I want to find an example of Polish space which is not locally compact. I am thinking about the space of all continuous function from $[0,1]$ to $R$, endowed with the metric $d(f,g) = \sup_{x\in [0,1]}|f(x)-g(x)|$.
I know this space is complete. And by Weierstrass Approximation Theorem, all the polynomials with rationals coefficients are a countable dense subset of it, so it is Polish.

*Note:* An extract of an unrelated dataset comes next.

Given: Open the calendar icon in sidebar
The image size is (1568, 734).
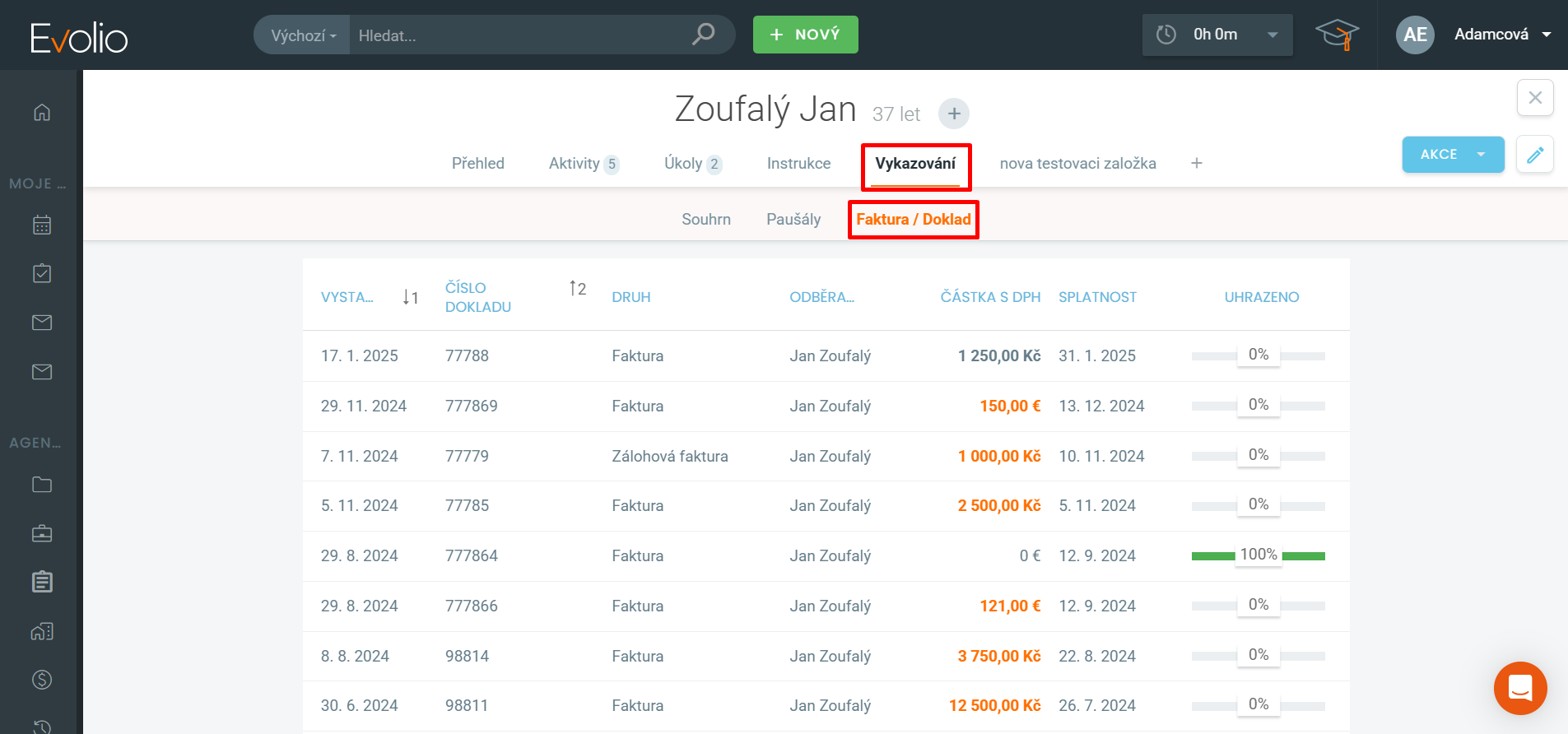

Then suppose the function $f=0$ has a compact neighbourhood, then there exists $r >0$ such that all the continuous functions bounded by $r$ are in the neighbourhood. But then we can define a sequence of functions such as $g_n(x) = \begin{cases} 0, x<a_n\\ r,x>a_{n+1}\\r \frac{x-a_n}{a_{n+1} – a_n}, a_n \leq x\leq a_{n+1}\end{cases}$, where $(a_n)_n$ increases to(but never reaches) 1. Then for $m,n$ different, we have $d(g_n, g_m) = r$, so the function $f=0$ has no compact neighbourhood. Therefore this space is not locally compact.
Did I miss something?
Best Answer
Indeed, the example works.
More generally, an infinite dimensional separable complete normed space would do the job (Riesz theorem prevents local compact).